[Opening Data supplied section]

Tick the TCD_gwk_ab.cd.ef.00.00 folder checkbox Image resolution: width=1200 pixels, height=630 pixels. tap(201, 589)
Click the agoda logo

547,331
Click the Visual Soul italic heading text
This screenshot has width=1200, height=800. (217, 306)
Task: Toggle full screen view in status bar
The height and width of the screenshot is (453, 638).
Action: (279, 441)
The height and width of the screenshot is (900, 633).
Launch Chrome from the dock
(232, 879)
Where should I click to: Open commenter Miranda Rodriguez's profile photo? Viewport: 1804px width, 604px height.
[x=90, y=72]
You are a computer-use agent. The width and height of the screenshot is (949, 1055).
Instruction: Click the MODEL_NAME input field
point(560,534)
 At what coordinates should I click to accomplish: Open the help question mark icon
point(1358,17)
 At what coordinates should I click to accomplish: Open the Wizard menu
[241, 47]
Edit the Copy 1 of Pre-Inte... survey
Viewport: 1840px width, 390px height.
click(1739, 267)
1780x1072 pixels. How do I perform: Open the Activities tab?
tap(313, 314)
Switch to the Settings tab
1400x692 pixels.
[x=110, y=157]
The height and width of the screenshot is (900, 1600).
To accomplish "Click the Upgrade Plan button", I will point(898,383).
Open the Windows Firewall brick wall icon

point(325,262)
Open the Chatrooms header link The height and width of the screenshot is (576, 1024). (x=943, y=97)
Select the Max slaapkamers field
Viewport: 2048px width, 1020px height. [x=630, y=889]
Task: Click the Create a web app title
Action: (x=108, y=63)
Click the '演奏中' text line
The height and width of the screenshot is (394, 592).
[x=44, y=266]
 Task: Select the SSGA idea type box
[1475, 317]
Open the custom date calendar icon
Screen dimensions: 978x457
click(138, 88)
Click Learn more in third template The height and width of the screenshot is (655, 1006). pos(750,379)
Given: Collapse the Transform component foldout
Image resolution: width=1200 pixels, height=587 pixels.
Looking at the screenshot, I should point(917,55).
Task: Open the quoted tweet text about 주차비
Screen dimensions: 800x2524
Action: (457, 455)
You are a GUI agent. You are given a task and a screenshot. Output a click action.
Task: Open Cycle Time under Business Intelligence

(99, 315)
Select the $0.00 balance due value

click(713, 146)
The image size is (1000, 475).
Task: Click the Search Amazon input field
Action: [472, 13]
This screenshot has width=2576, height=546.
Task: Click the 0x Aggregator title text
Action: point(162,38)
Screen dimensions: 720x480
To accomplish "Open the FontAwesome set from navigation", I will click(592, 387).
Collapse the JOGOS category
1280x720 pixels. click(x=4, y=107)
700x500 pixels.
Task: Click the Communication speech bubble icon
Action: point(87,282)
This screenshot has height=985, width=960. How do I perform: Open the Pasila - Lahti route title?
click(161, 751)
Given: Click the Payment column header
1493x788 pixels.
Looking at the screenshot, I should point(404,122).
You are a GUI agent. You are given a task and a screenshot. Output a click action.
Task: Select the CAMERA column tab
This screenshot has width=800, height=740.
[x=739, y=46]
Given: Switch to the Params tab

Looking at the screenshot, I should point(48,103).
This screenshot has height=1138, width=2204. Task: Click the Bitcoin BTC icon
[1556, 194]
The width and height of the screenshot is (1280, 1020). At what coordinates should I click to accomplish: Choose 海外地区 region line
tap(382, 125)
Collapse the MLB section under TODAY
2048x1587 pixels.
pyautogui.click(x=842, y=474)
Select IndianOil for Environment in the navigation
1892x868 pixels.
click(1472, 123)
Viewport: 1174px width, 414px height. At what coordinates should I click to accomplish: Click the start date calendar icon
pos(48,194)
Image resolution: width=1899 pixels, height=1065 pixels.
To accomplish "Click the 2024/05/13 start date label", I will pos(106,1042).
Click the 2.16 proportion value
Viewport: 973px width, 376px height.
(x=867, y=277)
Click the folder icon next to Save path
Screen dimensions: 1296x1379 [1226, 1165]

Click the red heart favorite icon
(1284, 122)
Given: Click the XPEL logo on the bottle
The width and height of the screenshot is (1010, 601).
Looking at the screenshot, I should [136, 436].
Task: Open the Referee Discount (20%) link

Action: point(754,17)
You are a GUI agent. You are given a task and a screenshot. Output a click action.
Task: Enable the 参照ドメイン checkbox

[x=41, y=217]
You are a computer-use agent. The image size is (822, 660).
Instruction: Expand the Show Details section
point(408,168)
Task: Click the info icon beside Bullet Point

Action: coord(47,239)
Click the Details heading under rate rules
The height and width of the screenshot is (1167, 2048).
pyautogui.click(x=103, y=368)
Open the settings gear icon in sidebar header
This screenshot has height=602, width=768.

[Closing Data supplied section]

Work request: Could you return exactly the stretch of the data above that starts at the line with "Given: Collapse the" and ends at the line with "Collapse the MLB section under TODAY", both lines included?

Result:
Given: Collapse the Transform component foldout
Image resolution: width=1200 pixels, height=587 pixels.
Looking at the screenshot, I should point(917,55).
Task: Open the quoted tweet text about 주차비
Screen dimensions: 800x2524
Action: (457, 455)
You are a GUI agent. You are given a task and a screenshot. Output a click action.
Task: Open Cycle Time under Business Intelligence

(99, 315)
Select the $0.00 balance due value

click(713, 146)
The image size is (1000, 475).
Task: Click the Search Amazon input field
Action: [472, 13]
This screenshot has width=2576, height=546.
Task: Click the 0x Aggregator title text
Action: point(162,38)
Screen dimensions: 720x480
To accomplish "Open the FontAwesome set from navigation", I will click(592, 387).
Collapse the JOGOS category
1280x720 pixels. click(x=4, y=107)
700x500 pixels.
Task: Click the Communication speech bubble icon
Action: point(87,282)
This screenshot has height=985, width=960. How do I perform: Open the Pasila - Lahti route title?
click(161, 751)
Given: Click the Payment column header
1493x788 pixels.
Looking at the screenshot, I should point(404,122).
You are a GUI agent. You are given a task and a screenshot. Output a click action.
Task: Select the CAMERA column tab
This screenshot has width=800, height=740.
[x=739, y=46]
Given: Switch to the Params tab

Looking at the screenshot, I should point(48,103).
This screenshot has height=1138, width=2204. Task: Click the Bitcoin BTC icon
[1556, 194]
The width and height of the screenshot is (1280, 1020). At what coordinates should I click to accomplish: Choose 海外地区 region line
tap(382, 125)
Collapse the MLB section under TODAY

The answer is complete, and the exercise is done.